▸ **Texto para leer**
++++++++++

Cuidar a un ser querido o trabajar: la dura realidad para muchos californianos

(BPT) - Trabajar para sobrevivir es una realidad en el caso de gran parte de los californianos, especialmente aquellos que tienen a su cargo niños pequeños o padres ancianos. Y ante esa situación, es inevitable que en un momento determinado habrá que dejar de trabajar para cuidar a un familiar que necesita ayuda. Además, como evidencia la reciente pandemia de la COVID-19, muchos californianos no tienen acceso a programas que contribuyan al equilibrio de las responsabilidades cambiantes de trabajo y cuidado de un ser querido. Sin embargo, existe una norma particularmente vital—en tiempos de crisis y normales—el Permiso Familiar Pagado (Paid Family Leave, en inglés).

El permiso familiar pagado no solo protege a las familias que necesitan atender a uno de sus miembros gravemente enfermo. También les da a los padres que trabajan la oportunidad de crear vínculos afectivos con su hijo recién nacido. Y los investigadores de todo el mundo están de acuerdo en esto: el tiempo dedicado al vínculo afectivo con el padre o la madre le da al bebé recién nacido mejores posibilidades de una buena salud y un futuro exitoso. El uso del permiso familiar pagado está asociado también con altos índices de lactancia materna, e índices más bajos de mortalidad infantil.

De 41 naciones desarrolladas, los Estados Unidos es el único país que no ofrece permiso pagado universal. Como reconocimiento de que ese vínculo afectivo padres-niño es un imperativo del desarrollo, otras naciones desarrolladas les proporcionan a los trabajadores un promedio de seis meses de permiso con protección laboral luego del nacimiento o adopción de un niño. En el 2004, California se convirtió en el primer estado de la nación que promulgaba una política propia de permiso familiar pagado. El programa de seguro, financiado en su totalidad por los empleados con deducciones automáticas de sus nóminas, provee a los trabajadores con el 60 o el 70% de sus salarios habituales hasta por seis semanas.

Para su sorpresa, muchos empleadores californianos—quienes, por supuesto, no aportan ni un centavo al programa—se han beneficiado enormemente con el permiso familiar pagado. El uso del permiso familiar pagado ha mejorado la confianza y la productividad del empleado, reducido la rotación del personal, y promovido el crecimiento del negocio.

++++++++++

Entradas de datos guardadas:
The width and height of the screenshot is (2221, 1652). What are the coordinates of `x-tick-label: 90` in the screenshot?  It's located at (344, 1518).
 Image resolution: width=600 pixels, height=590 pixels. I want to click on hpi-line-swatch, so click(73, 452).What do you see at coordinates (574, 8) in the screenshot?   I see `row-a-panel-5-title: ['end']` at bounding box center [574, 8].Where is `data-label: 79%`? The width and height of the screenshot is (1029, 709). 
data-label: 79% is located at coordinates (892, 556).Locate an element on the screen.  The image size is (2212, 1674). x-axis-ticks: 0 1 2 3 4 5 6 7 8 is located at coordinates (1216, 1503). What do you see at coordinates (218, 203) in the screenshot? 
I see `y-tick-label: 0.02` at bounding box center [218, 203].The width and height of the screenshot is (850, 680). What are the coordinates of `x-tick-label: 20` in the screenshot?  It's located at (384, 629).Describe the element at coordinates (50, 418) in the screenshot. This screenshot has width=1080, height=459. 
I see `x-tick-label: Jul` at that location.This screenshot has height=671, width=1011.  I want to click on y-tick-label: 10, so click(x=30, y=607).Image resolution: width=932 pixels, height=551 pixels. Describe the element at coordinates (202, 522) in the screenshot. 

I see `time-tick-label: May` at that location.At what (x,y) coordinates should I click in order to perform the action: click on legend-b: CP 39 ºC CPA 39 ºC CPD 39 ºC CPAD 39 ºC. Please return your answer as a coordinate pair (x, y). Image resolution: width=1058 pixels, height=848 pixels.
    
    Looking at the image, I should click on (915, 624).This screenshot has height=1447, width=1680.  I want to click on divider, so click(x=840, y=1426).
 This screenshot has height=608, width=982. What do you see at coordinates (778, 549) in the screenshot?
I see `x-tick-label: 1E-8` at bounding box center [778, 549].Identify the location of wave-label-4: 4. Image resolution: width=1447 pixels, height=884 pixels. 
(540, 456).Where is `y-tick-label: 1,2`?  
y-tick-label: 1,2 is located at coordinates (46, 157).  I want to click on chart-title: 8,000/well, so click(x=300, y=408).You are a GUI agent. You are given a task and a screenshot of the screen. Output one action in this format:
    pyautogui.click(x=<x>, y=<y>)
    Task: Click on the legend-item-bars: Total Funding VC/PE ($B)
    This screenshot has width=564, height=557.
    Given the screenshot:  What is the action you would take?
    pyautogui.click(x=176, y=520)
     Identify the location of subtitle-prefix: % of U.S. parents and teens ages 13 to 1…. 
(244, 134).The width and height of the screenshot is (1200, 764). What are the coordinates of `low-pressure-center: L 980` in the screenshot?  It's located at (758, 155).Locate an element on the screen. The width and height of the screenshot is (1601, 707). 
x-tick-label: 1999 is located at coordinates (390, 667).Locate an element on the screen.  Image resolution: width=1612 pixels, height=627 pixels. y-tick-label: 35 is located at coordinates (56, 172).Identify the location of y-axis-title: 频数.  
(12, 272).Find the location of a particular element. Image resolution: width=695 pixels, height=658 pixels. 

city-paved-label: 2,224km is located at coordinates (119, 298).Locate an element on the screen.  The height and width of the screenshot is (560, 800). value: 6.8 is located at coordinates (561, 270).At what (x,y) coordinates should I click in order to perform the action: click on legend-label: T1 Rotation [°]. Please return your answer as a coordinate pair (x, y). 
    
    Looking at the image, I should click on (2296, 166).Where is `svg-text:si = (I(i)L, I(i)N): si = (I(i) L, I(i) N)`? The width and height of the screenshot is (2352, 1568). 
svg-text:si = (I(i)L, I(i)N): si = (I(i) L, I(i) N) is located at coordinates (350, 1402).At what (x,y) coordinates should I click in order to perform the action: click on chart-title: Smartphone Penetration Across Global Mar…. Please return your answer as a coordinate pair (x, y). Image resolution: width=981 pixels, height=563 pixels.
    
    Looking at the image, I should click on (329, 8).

++++++++++

▸ **Tareas propuestas**
**A)** ¿En qué año se convirtió California en el primer estado del país en promulgar su propia política de permiso familiar pagado, según el texto sobre el permiso familiar pagado?
**B)** Según el texto sobre el permiso familiar pagado, ¿por qué otras naciones desarrolladas dan a los trabajadores un promedio de seis meses de permiso tras el nacimiento o la adopción de un niño?
**C)** Prolongue el texto sobre el permiso familiar pagado a partir de su última oración.

▸ **Lista de respuestas**
**A)** En el 2004.

**B)** Lo hacen porque reconocen que el vínculo afectivo entre padres e hijo es un imperativo del desarrollo. El texto señala que ese tiempo da al recién nacido mejores posibilidades de buena salud y de un futuro exitoso.

**C)**
Lamentablemente, el potencial completo de los niños, empleados y empleadores de California no se aprovecha en gran medida.. Muchas familias se han visto obligadas a elegir entre el trabajo y el cuidado de un ser querido. En el 2017, solo el 50% de las madres elegibles, y el 25% de los padres elegibles utilizaron el permiso familiar pagado. Esto se debe a que el marco operativo del programa que ya cuenta con 15 años de existencia, no beneficia a una abrumadora porción de la población. Al no contar con protección laboral explícita, muchos trabajadores se sienten muy atemorizados de usar el permiso familiar pagado por miedo a perder el trabajo, o ser rebajados de categoría a su regreso. Además, numerosas familias no podrían pagar por sus necesidades básicas luego de un recorte salarial del 30 o el 40%.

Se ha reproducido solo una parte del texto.